▶ _DOCUMENT SEGMENT_:
Content starts

In the meantime Melvin had made an application to be joined as a party to the proceedings. On 15th October 2008 His Honour Judge Taylor, having considered correspondence from the parties, made an order in which he recorded that the proceedings were deemed to have been dismissed and ordered the council to pay Mr. Robinson £628.82 in respect of his costs. At the same time he dismissed Melvin’s application to become a party. Since the order had been made on the papers, he allowed all parties to seek an oral hearing on notice to the others.
No doubt because the matter had been dealt with on the basis of the correspondence, Judge Taylor did not give a judgment on that occasion. However, Melvin did ask to be heard on his application, so the matter came back before the judge on 17th April 2009. Neither the appellant nor Melvin were present. On that occasion the judge gave a judgment explaining what had happened on the previous occasion and how he had come to make the order in respect of costs. In summary, he understood that the parties had reached agreement and had made an order accordingly. He included in his order a paragraph confirming that there should be no change to the order he had made on 15th October 2008.
The applicant now wishes to appeal against the judge’s order in relation to costs. He says that the judge misunderstood the position: there was no agreement between him and the council and the judge should have awarded him the whole of his costs amounting to about £3,000. His notice of appeal was filed on 7th October 2014; it is therefore a little under 6 years out of time (or 5½ years out of time, if one takes as one’s starting point the order made on 17th April 2009).
The Rules
CPR Part 52 includes the following provisions:
“54.4(2) The appellant must file the appellant’s notice at the appeal court within –
(a) such period as may be directed by the lower court (which may be longer or shorter than the period referred to in sub-paragraph (b)) or
(b) where the court makes no such direction, 21 days after the date of the decision of the lower court that the appellant wishes to appeal.
. . .
52.6(2) The parties may not agree to extend any date or time limit set by—
(a) these Rules;
(b) Practice Direction 52; or
(c) an order of the appeal court or lower court.
(Rule 3.1(2)(a) provides that the court may extend or shorten the time for compliance with any rule, practice direction or court order (even if an application for extension is made after the time for compliance has expired).)”

Content ends

▶ _DATA SHOWN_:
Content starts

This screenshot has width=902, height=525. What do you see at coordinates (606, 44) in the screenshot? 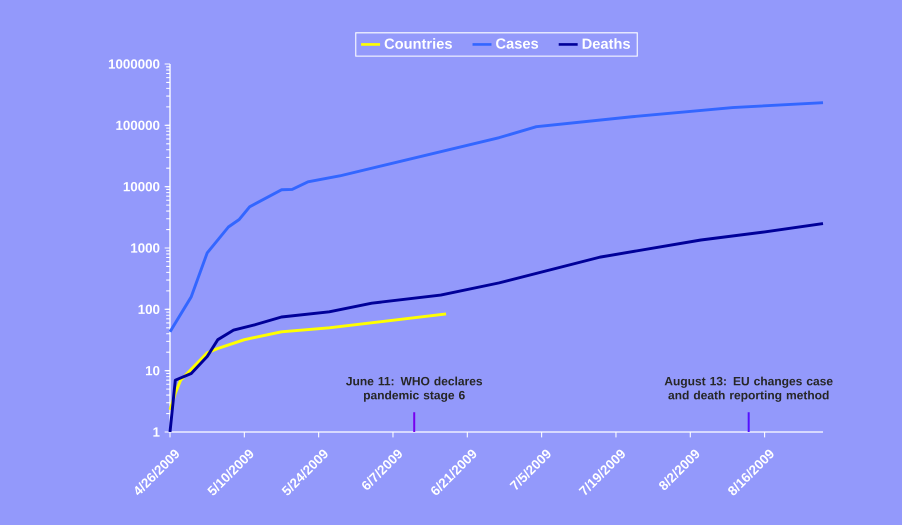
I see `legend-label: Deaths` at bounding box center [606, 44].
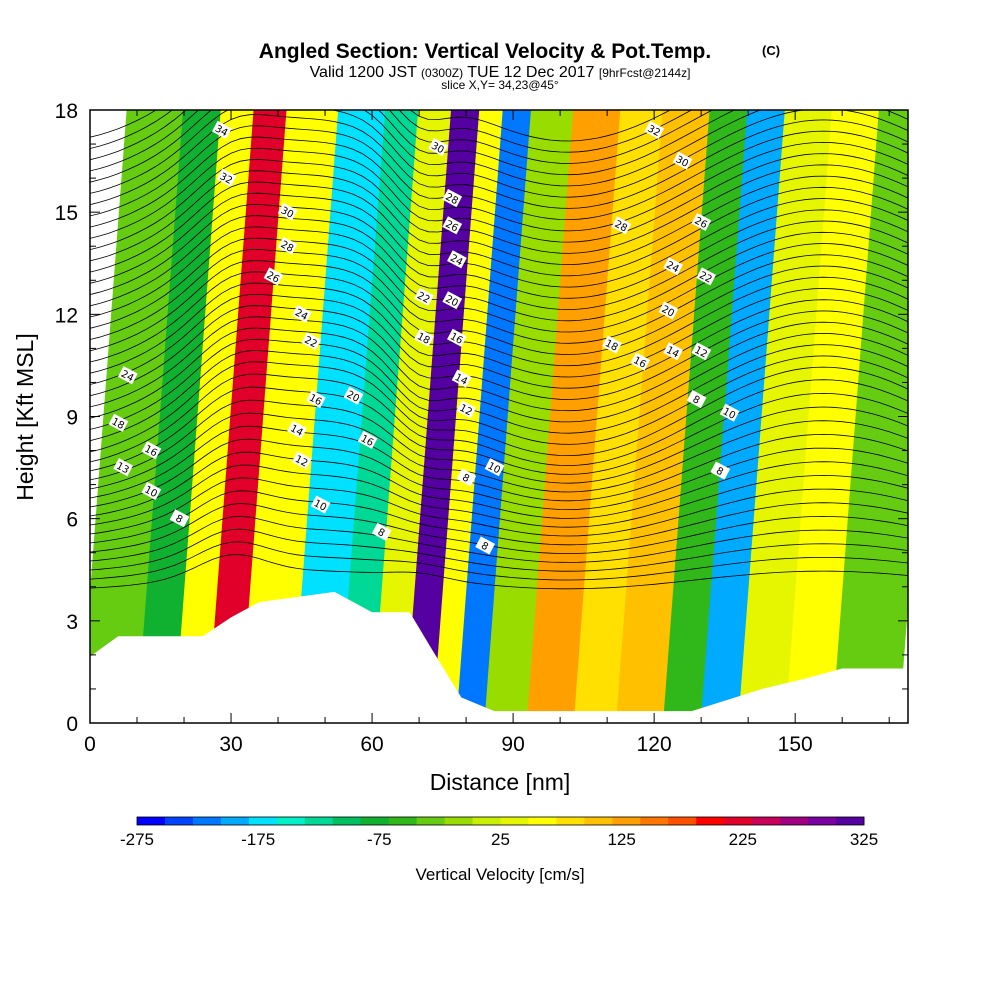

Content ends

▶ _DIRECTIONS_:
1. Answer these questions using the judgment excerpt:
(a) How much did Judge Taylor order the council to pay Mr. Robinson for his costs on 15th October 2008?
(b) On what date did the matter come back before the judge?
(c) On what date was the notice of appeal filed?
2. Does each statement agree with the judgment excerpt? Answer yes or no and quote the words that decide it.
(a) Melvin was present when the matter came back before the judge on 17th April 2009.
(b) The applicant says his whole costs came to about £3,000.
(c) Under the rules, the parties may agree to extend a time limit set by Practice Direction 52.
The material was taken from a separate source and is not connected to the judgment excerpt.

▶ _ANSWERS TO THE TASKS_:
1.
(a) £628.82
(b) 17th April 2009
(c) 7th October 2014

2.
(a) No: "Neither the appellant nor Melvin were present."
(b) Yes: "the judge should have awarded him the whole of his costs amounting to about £3,000"
(c) No: "The parties may not agree to extend any date or time limit set by—"